Besonders problematisch dabei ist, dass wir weltweit Wälder und natürliche Ökosysteme und damit die Artenvielfalt in großem Maße zerstört haben. Auch deshalb müssen wir die Entwaldung stoppen, bzw. Wälder und Ökosysteme wiederherstellen. Dies ist global gesehen keine zusätzliche Leistung, die zur Kompensation dienen könnte.

Voelker: Gibt es Kompensationsprojekte, die wirksamer sind als andere?

Fatheuer: Einzelne Projekte können durchaus wirksam sein. Ob sie einem sinnvollen Zweck dienen, ist ein andere Frage. Die Firma Atmosfair beispielsweise ist sicherlich seriös und hat den Ruf, Projekte zu unterstützen, die Kleinbauern zugutekommen, indem sie Agroforstsysteme und Agrarökolgie fördern.

Voelker: Viele dieser Projekte werden in Ländern des Globalen Südens durchgeführt. Weltweit betrachtet werden die meisten CO2-Emissionen aber in Industriestaaten verursacht. Warum wird nicht dort kompensiert, wo die Emissionen verursacht werden?

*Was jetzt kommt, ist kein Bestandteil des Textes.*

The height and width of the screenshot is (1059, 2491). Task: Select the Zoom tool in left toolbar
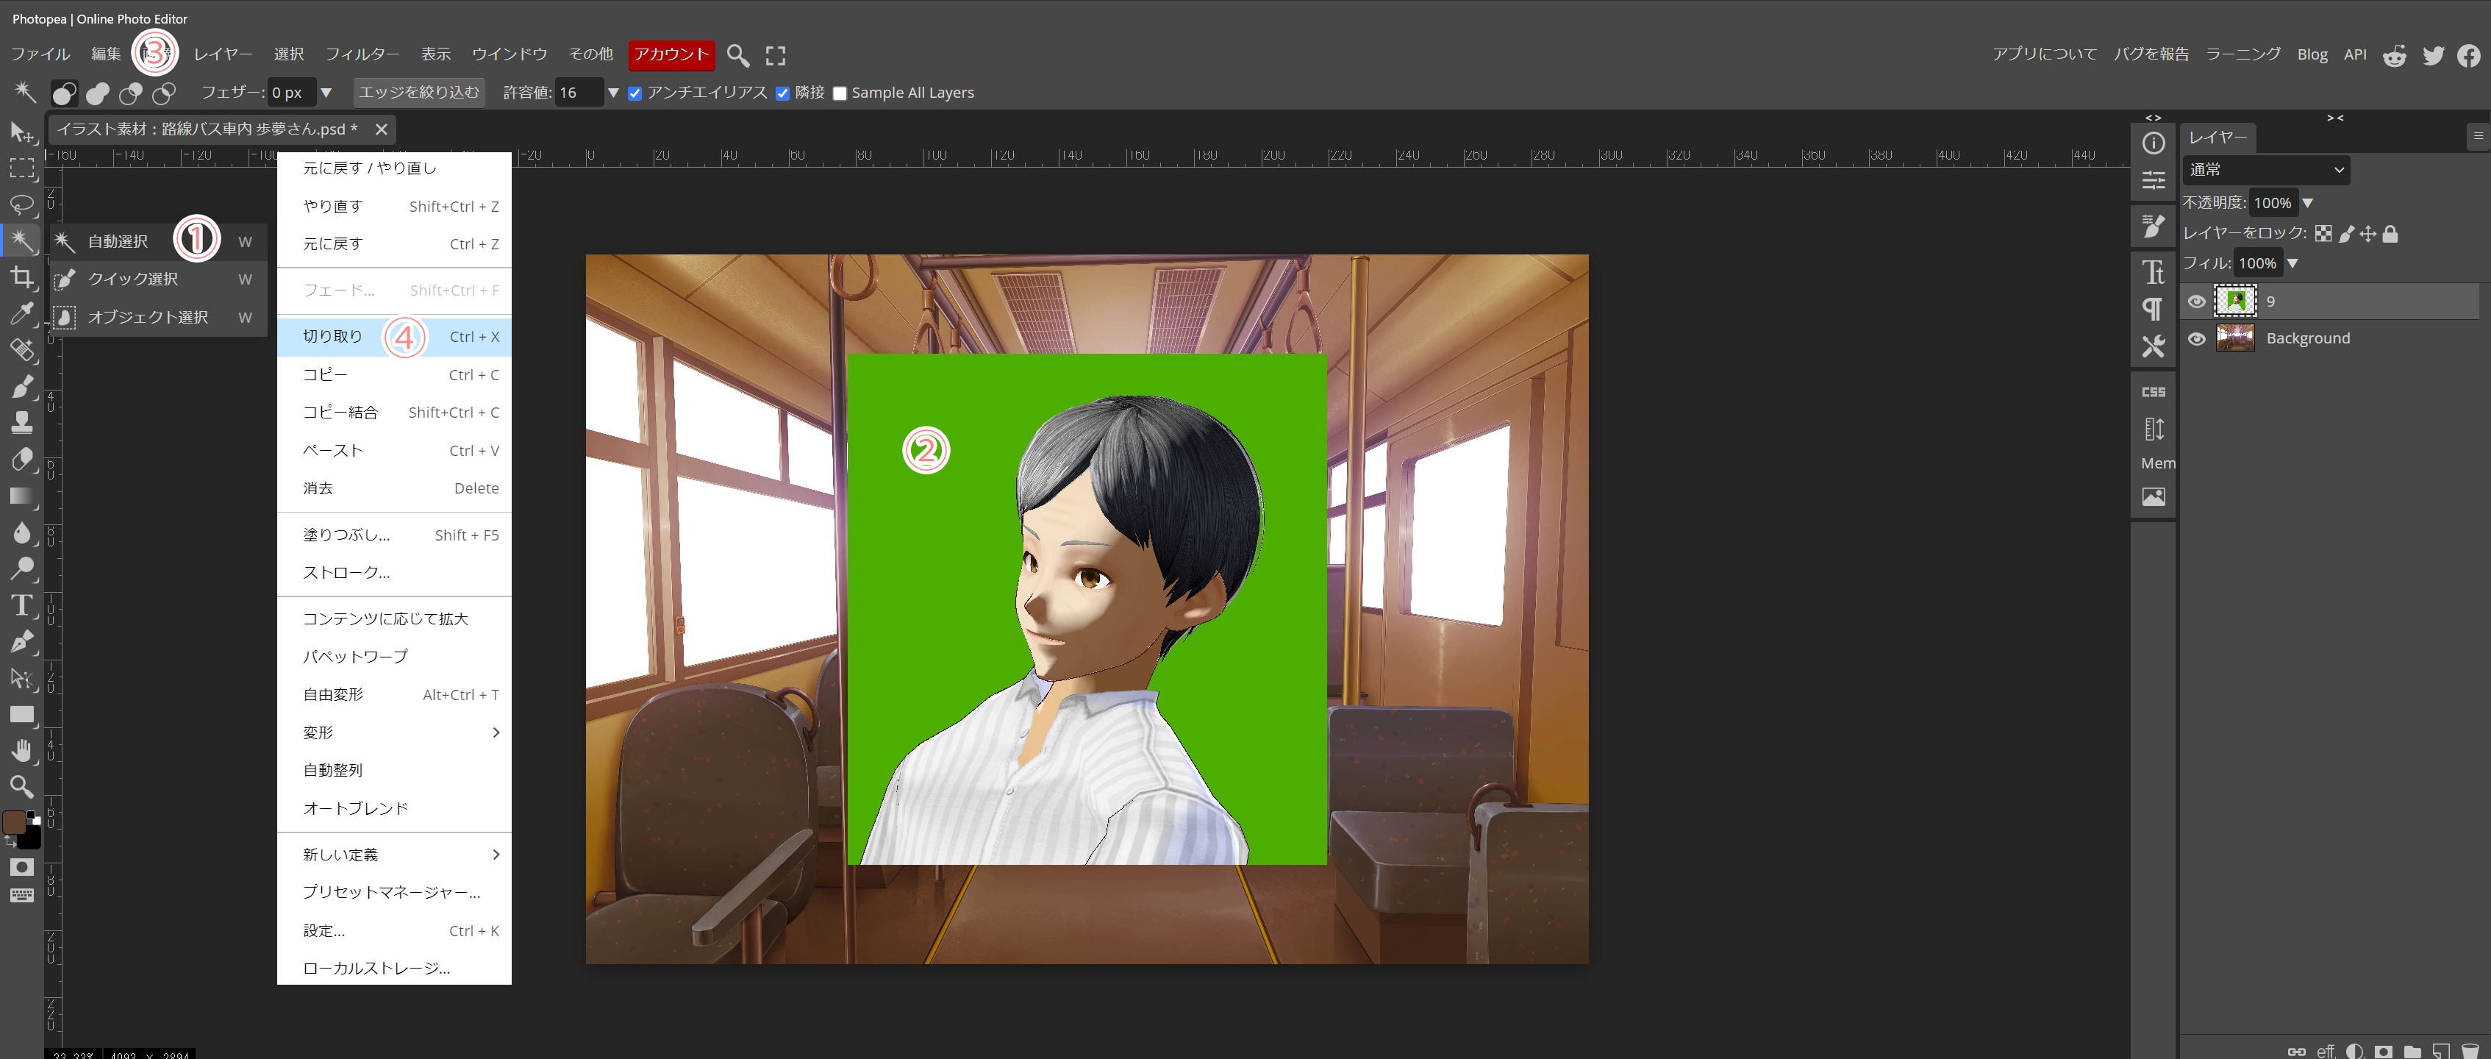21,786
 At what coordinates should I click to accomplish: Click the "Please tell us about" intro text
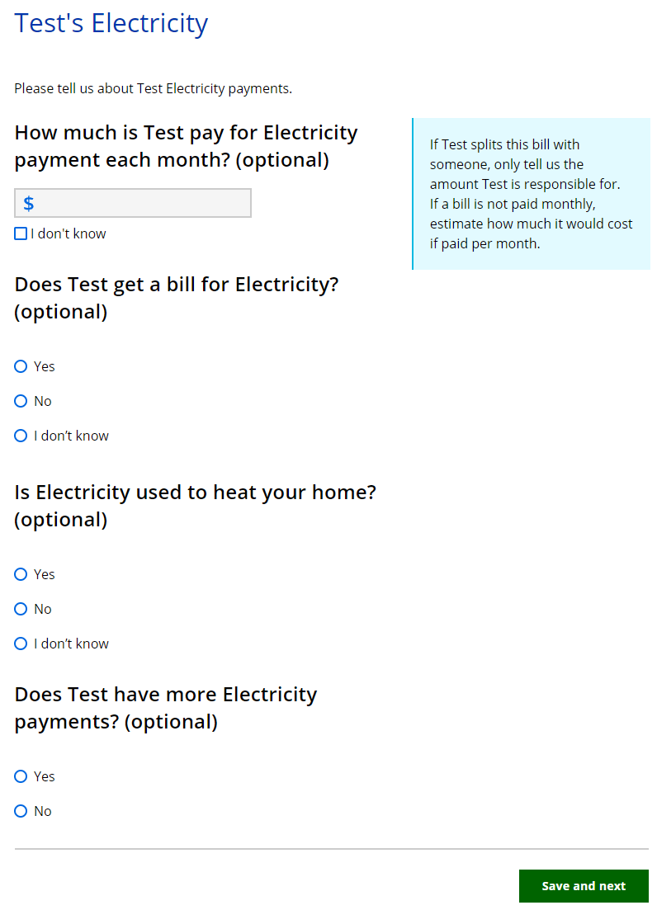(153, 88)
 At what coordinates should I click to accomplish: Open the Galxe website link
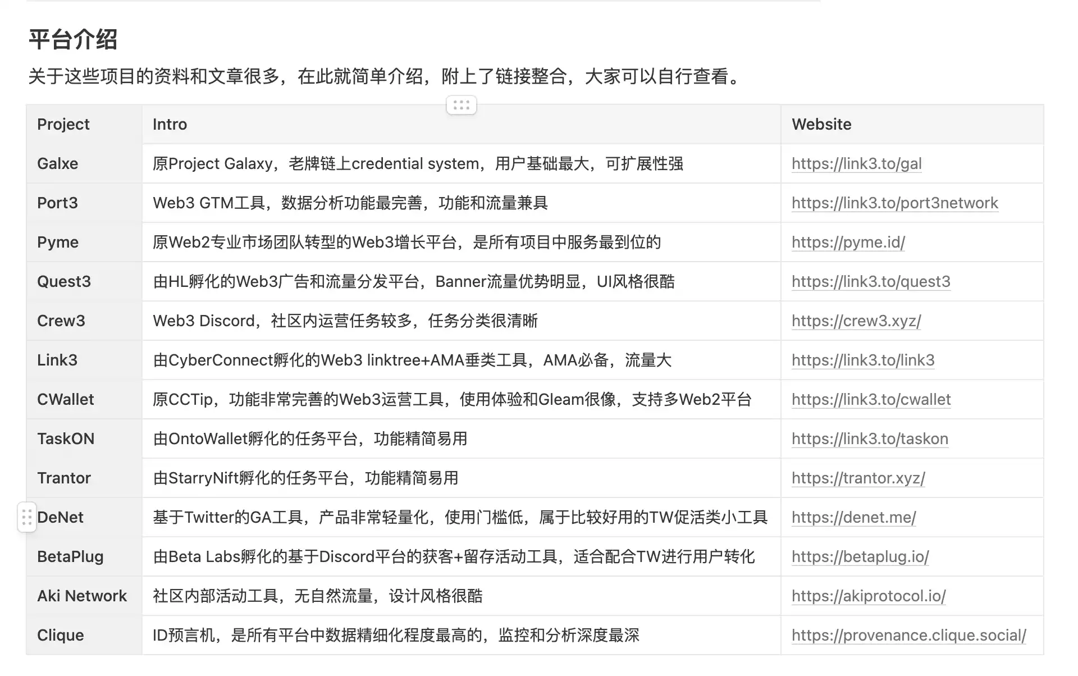coord(857,163)
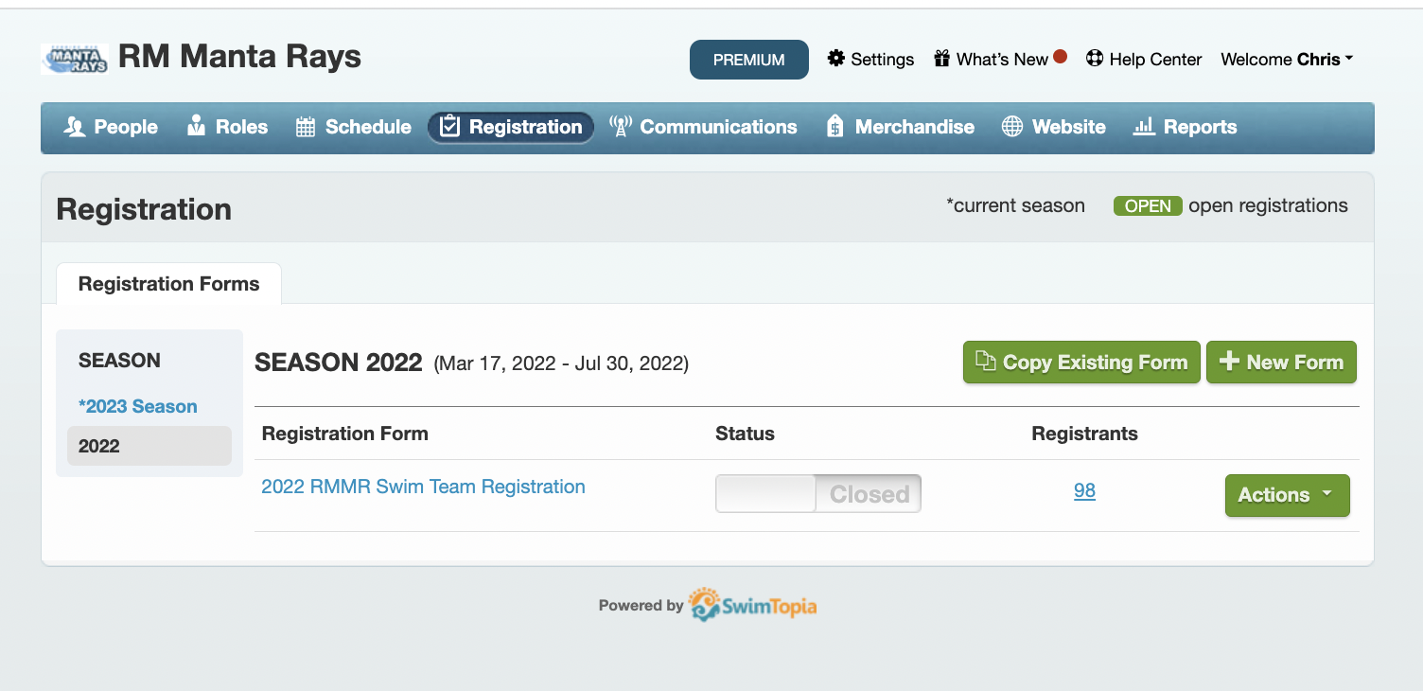Click the Copy Existing Form button
The height and width of the screenshot is (691, 1423).
[x=1080, y=363]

Fatheuer: Genau das ist Teil des Problems. Aber der Grund ist einfach: Normalverweise ist Kompensation im Globalen Süden billiger. So sind Zertifikate aus REDD-Projekten (Reducing Emissions from Deforestation and Forest Degradation) in lateinamerikanischen Ländern, welche auf die Reduzierung von Entwaldung setzen, deutlich billiger als Zertifikate, die die Renaturierung von Mooren in Deutschland fördern.

"Meist wird nicht dort kompensiert, wo die Emissionen entstanden sind."

Voelker: Befürworter der Kompensationslogik argumentieren, die Initiativen hinter den Projekten würden sich nicht nur darum bemühen, Treibhausgase einzusparen, sondern auch versuchen zusätzlich die Lebensbedingungen der lokalen Bevölkerung zu verbessern. Was denken Sie darüber?

Fatheuer: Das kann ja im Einzelnen durchaus sein, aber ist es nicht pervers, die Verbesserung der Lebensbedingungen der Menschen als ein eine Art Nebeneffekt zu behandeln? Im Fachjargon heißt es “Non-Carbon-Benefits” (NCB). Alles hängt vom CO2 ab!

Voelker: Was kann CO2-Kompensation im Kampf gegen den Klimawandel bewirken?

Fatheuer: Durch Kompensation wird kein Gramm CO2 weniger ausgestoßen, es ist ein Nullsummenspiel. Kompensation dient nicht der Reduktion, sondern eher dem Zeitgewinn.

Voelker: Was sollte ihrer Meinung nach getan werden?

Fatheuer: Der Flugverkehr darf nicht weiter wachsen. Eine Priorität sollte sein, den Flugverkehr infrage zu stellen und Alternativen zu fördern.

Für eine kurzfristige Agenda in der EU wären beispielsweise folgende Forderungen denkbar.

  • Alle Flüge unter 1000 km sollten einstellt, oder wenigstens drastisch verteuert werden.
  • Das europäische Zugnetz sollte mit einer Preisgestaltung gefördert werden, die Bahnreisen bis 2000 km billiger macht als Flüge.

Mittelfristig muss die allmähliche Reduzierung des Flugverkehrs das Ziel sein. Zudem müssen wir den Einsatz alternativer Kraftstoffe fördern. Dazu sollten aber nicht „Biokraftstoffe“ zählen, sondern beispielsweise synthetisches Kerosin, das mit Strom aus Windenergie erzeugt wird.

Angesichts der Tatsache, dass zurzeit nicht einmal eine Kerosinsteuer politisch durchsetzbar ist, erscheint eine solche Perspektive aber eher utopisch.

Nur eingebettet in eine klare Degrowth-Strategie könnte ich mir Kompensation in einem gewissen Maß als sinnvollen Beitrag vorstellen. Unter heutigen Bedingungen ist sie eher kontraproduktiv, weil sie das Wachstumsmodell am Laufen hält. Solange der Flugverkehr wächst, ist Kompensation die falsche Antwort.